Oil prices will fall to an average of $65 per barrel by 2025, amid an oversupply of crude oil and a backdrop of declining demand as countries transition to cleaner energy and modes of transportation, Bank of America (BAC) analysts predict.
“There will be no shortage of oil, so we remain more bearish on oil [in 2025]Francisco Blanch, head of Bank of America’s global commodities and derivatives research, said Tuesday during a roundtable on the energy outlook.
On Tuesday, Brent (BZ=F), the international benchmark, was trading just above $73 per barrel, while West Texas Intermediate (CL=F) futures were hovering around $70 per barrel.
Blanch points to ample supply on global markets that will likely prevent historically high price shocks like the one in 2022 after Russia invaded Ukraine. Since then, domestic production has risen to record levels, with the US currently supplying around 20% of the world’s oil.
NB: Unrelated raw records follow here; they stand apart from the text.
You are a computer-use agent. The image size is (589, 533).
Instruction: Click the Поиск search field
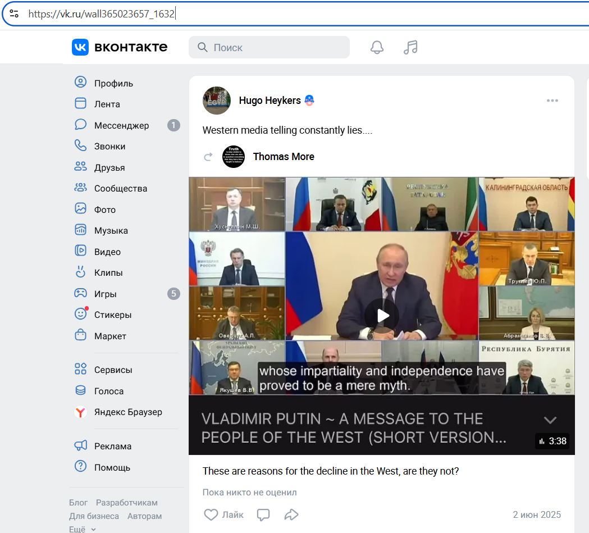269,47
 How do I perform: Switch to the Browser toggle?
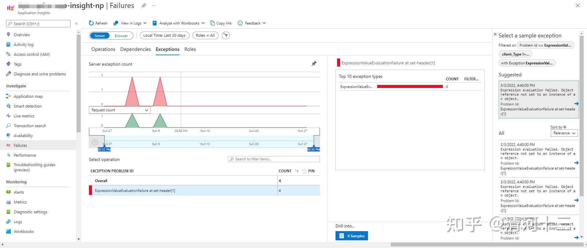point(121,36)
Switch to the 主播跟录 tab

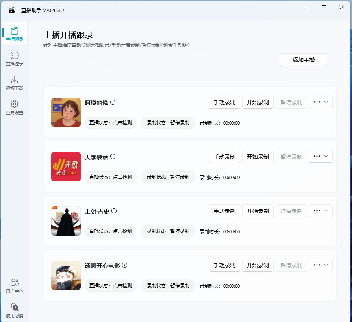15,33
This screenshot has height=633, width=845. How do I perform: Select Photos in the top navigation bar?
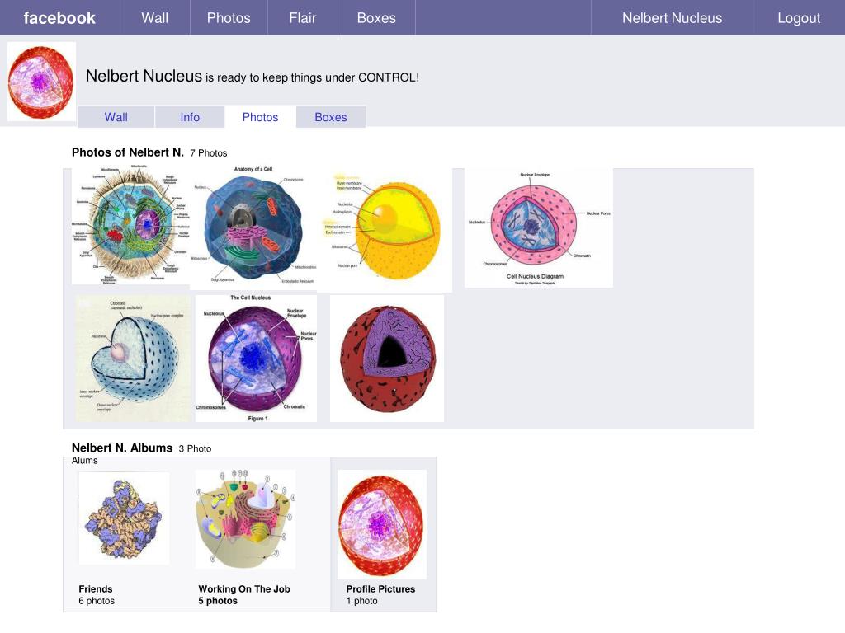click(229, 18)
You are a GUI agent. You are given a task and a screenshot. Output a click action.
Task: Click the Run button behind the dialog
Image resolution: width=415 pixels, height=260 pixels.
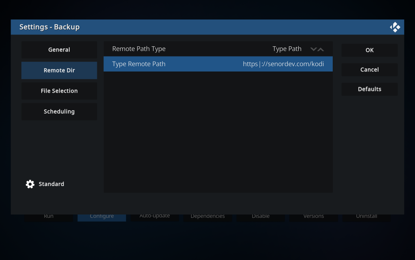click(49, 217)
Increasing production from Venezuela and Iran has also increased supply.
While the Organization of the Petroleum Exporting Countries and its allies (OPEC+) have implemented production cuts to maintain a price floor, the oil alliance has made clear it wants to reduce supply, a move that has already been postponed twice.
“They don’t want to keep losing market share and there is clearly an interest within the group in regaining market share and filling that gap. I believe this puts a natural ceiling on prices,” Blanch said.
Looking to 2025, Blanch sees oil production increasing sharply in a range of countries such as Brazil, Guayana, Canada and Argentina.
“If you put all that together, there’s a fair amount of supply coming into the market in the Western Hemisphere, in a context where oil demand is starting to weaken,” Blanch said.
BofA’s outlook points to slowing demand growth, especially from China, the world’s largest crude oil importer. The Chinese economy is struggling to recover from the housing crisis. The country has also transitioned to electric vehicles and cleaner forms of energy.
“China’s demand growth is slowing for many reasons. We cannot count on 50% of demand growth coming from China in the future,” Blanch said.
Other Wall Street analysts also see a weakening in the market next year and beyond.
“Our view on oil is shifting from neutral to downright bearish,” JPMorgan analysts wrote in their Global Commodities 2025 Outlook on Tuesday.
The company expects global oil demand growth to slow from 1.3 million barrels per day this year to 1.1 million barrels per day next year “as the final phase of the post-pandemic recovery fades and progress on energy efficiency and the expansion of a carbon-free fleet is increasing.” momentum in China.”